Mesela haham Lerner konuşmasında, törene Amerikalı Musevileri temsil etmek için katıldığını belirttikten sonra, “Amerikalı Museviler, Afrika asıllı Amerikalıların mücadelesinde büyük bir dayanışma rolü oynadı. Bugün de hem bu ülkede hem de dünya çapında Müslüman toplumu ile dayanışma içindeyiz. Politikacıların ya da başka birilerinin Müslümanları aşağılamasına ya da bazı (teröristler) yüzünden bütün Müslümanları suçlamasına izin vermeyeceğiz” diyor. Lerner’ın bu sözleri salonda bulunanlar tarafından ayakta alkışlanıyor.
Lerner ayrıca, Türkiye’yi suçladığı cümlenin hemen akabinde bu defa İsrail’e yönelip “İsrail Başbakanı Netanyahu’ya, iç güvenliği sağlamanın yolunun Batı Şeria’yı işgal etmeyi bırakmak, Filistin devletinin kurulmasına yardımcı olmaktan geçtiğini söyleyin.” çağrısını yapıyor.
Yani haham, “İslam karşıtı” diye suçlanmaya karşı “savunması içinde” bir konuşma planlamış ve muhtemelen bunu Cumhurbaşkanı Erdoğan’ın “huzurunda” yapacağını düşünerek hazırlamış. “Müslümanları savunan” ama “Türkiye’yi suçlayan” bir konuşma metni. Yani resmen bizim “İslam dünyasının liderliği” pozisyonuna yönelik karizma çizme eylemi.
Burada üzerinde durulması gereken birkaç husus var:
Bir: Hahamın diline “Kürtleri öldürme” söyleminin nasıl girdiğinin tahlili yapılmalı. Dünyada daha hangi alanlara bu söylem nasıl ulaştı, bunu görmek zorundayız. Değilse daha başka ortamlarda da böyle bir suçlamaya en üst protokolde
karşı karşıya kalabiliriz.
İki: Bir ortamda Ak Parti’nin ileri gelen isimlerinden birisi Tayyip bey’den bahsederken “Ümmetin lideri” ifadesini kullandı. Ben de bu tür konularda “Hele bir ümmeti bulalım da, sıra onun liderini aramaya gelsin” diyorum. Bir ara “Ümmet ümmet olduğunda Filistin de Filistin olur” diye yazmıştım. Düşünelim bir, Muhammed Ali’nin cenazesini pazarlama şirketinin elinden kurtaramayan bir ümmet söz konusu. Her Ramazanı’na hüzün düşen bir ümmet söz konusu. Öncelikle ümmetin ümmet olması için çok çalışmamız lazım çok.

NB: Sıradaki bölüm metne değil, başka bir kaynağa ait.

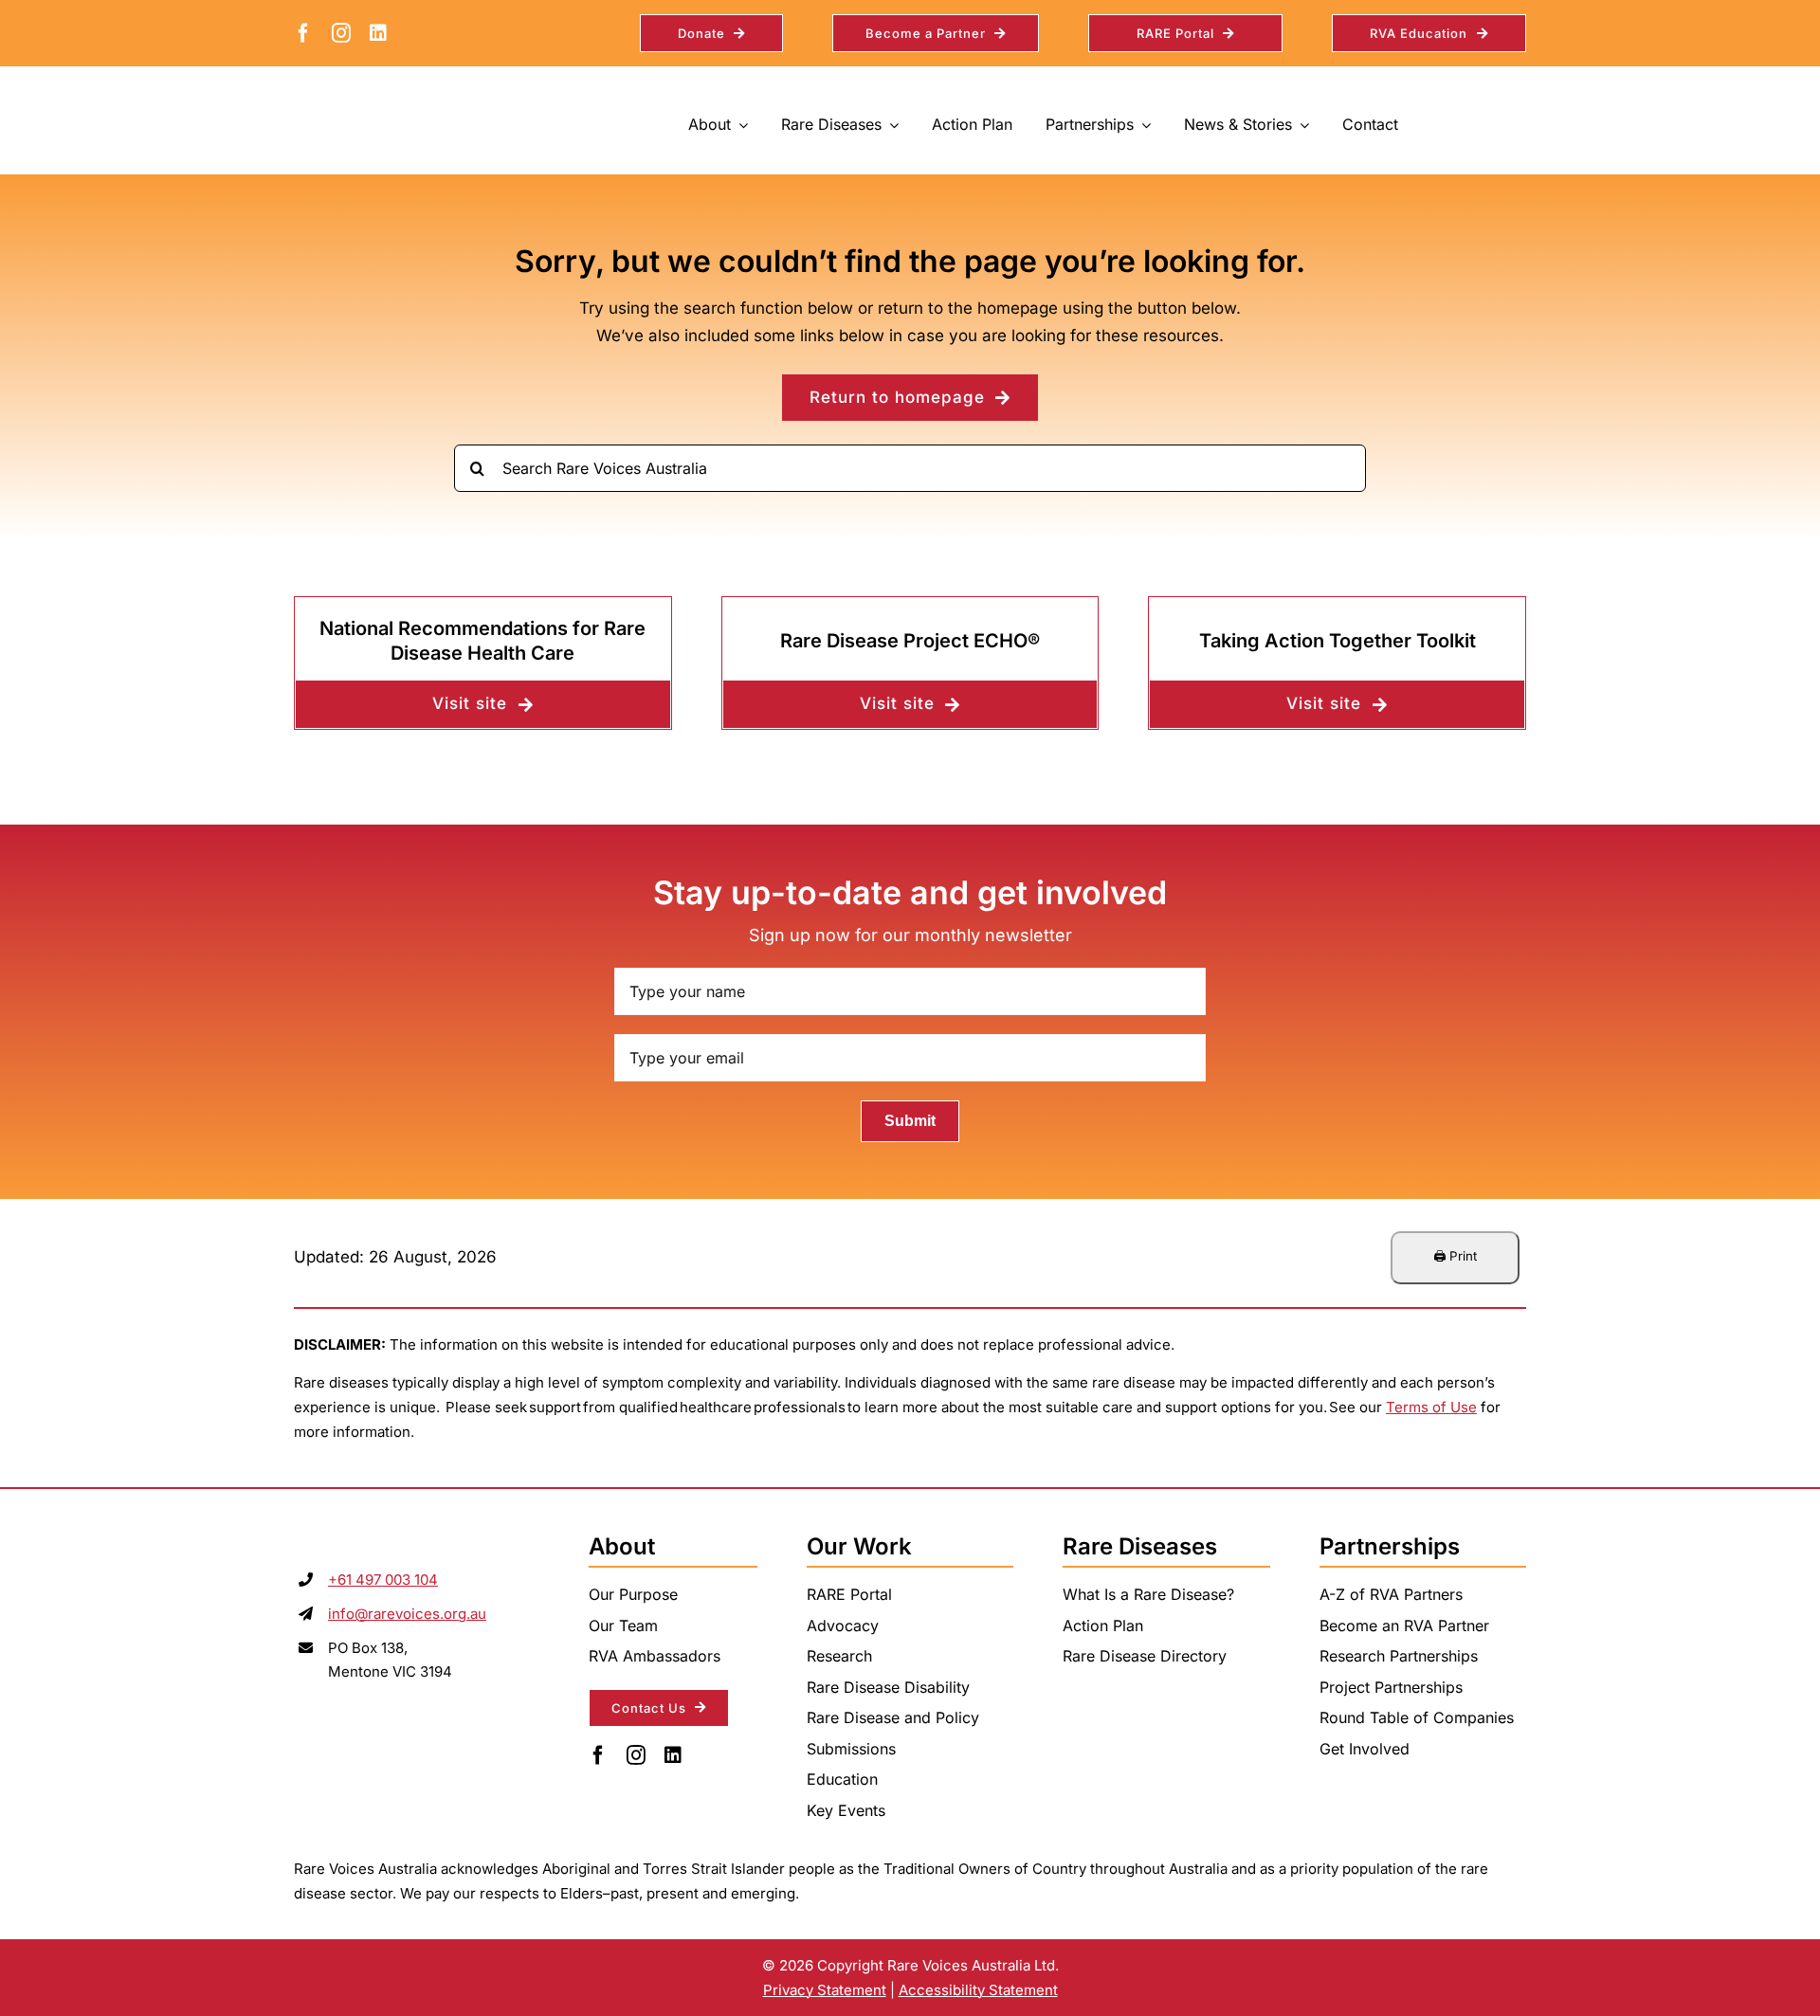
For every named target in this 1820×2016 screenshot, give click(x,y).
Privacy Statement (824, 1990)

Üç: Gezi nasıl hazırlandı da bunlar oldu? Neler yaşanacağı önceden öngörülemez miydi? Cumhurbaşkanlığı seviyesinde taaa Amerika’ya islami - insani bir görev için gidip üzüntülerle dönmek kaçınılmaz mıydı?
Dört: Muhammed Ali için Türkiye’de, sayın Cumhurbaşkanı’nın da katılacağı büyük bir gıyabi cenaze namazı kılmak nasıl olurdu?
Her neyse, en iyisi bu yazıyı “Muhammed Ali’ye rahmet dilekleri” ile sonlandırmak.